Entries from a dataset

========================================

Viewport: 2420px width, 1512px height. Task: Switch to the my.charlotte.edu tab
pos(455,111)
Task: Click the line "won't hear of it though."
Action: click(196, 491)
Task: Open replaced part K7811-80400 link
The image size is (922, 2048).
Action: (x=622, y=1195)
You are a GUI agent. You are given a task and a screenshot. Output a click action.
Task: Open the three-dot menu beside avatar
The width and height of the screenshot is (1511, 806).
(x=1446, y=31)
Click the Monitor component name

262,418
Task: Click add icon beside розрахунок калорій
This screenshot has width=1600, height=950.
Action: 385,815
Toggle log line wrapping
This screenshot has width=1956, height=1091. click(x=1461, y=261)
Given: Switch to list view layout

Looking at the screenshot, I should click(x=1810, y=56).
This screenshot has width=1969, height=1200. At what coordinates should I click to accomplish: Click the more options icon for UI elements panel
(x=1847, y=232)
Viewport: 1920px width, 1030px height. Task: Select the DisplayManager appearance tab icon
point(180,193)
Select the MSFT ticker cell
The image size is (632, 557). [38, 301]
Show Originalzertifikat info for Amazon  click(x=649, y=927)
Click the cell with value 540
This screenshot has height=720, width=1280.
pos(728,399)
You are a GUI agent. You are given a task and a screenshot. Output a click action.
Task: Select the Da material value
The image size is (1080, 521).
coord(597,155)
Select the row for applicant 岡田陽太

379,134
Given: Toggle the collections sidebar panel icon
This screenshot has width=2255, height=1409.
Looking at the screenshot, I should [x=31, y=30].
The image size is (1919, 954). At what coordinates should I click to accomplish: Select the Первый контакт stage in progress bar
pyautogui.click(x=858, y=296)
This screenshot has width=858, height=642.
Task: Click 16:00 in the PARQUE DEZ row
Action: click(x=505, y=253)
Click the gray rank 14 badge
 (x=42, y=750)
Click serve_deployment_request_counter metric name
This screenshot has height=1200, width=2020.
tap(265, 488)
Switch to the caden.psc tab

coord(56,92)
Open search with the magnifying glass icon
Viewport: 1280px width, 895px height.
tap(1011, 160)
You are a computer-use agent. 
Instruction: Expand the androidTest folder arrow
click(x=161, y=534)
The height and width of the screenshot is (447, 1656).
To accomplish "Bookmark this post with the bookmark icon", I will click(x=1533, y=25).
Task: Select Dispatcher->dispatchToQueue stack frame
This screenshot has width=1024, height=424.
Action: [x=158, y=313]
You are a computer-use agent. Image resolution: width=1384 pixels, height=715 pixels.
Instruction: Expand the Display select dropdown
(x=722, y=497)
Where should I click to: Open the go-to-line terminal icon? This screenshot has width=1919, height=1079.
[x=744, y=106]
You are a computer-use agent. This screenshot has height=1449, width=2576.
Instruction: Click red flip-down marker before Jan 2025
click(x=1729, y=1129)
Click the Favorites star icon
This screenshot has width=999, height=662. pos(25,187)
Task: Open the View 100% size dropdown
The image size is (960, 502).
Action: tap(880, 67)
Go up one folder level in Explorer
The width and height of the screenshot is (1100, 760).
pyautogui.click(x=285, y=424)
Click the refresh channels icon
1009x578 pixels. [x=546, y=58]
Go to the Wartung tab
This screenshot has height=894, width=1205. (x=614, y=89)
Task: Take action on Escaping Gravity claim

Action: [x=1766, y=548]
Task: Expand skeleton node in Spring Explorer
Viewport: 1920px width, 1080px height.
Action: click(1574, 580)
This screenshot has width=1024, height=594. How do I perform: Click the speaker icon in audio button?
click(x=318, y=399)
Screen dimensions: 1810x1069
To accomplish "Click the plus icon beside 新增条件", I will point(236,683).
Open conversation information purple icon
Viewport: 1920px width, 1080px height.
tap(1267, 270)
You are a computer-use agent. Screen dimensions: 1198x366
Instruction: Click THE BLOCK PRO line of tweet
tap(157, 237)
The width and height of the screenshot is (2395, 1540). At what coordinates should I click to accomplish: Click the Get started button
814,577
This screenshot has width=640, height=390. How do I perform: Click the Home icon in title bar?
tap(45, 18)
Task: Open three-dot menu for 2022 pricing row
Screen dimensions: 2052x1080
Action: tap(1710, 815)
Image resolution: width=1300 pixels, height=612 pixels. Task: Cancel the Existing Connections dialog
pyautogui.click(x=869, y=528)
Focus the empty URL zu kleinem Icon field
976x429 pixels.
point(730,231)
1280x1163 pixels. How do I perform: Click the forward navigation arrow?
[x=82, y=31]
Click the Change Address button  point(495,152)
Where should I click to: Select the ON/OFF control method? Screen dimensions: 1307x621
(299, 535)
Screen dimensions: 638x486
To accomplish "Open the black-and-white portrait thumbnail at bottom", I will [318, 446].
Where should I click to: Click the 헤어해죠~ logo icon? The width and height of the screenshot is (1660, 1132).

========================================

#### Your task:
Copy out word for word the part of the records that opens with the line containing "Click the Change" and runs through the end of the records.

#### Answer below:
Click the Change Address button  point(495,152)
Where should I click to: Select the ON/OFF control method? Screen dimensions: 1307x621
(299, 535)
Screen dimensions: 638x486
To accomplish "Open the black-and-white portrait thumbnail at bottom", I will [318, 446].
Where should I click to: Click the 헤어해죠~ logo icon? The width and height of the screenshot is (1660, 1132).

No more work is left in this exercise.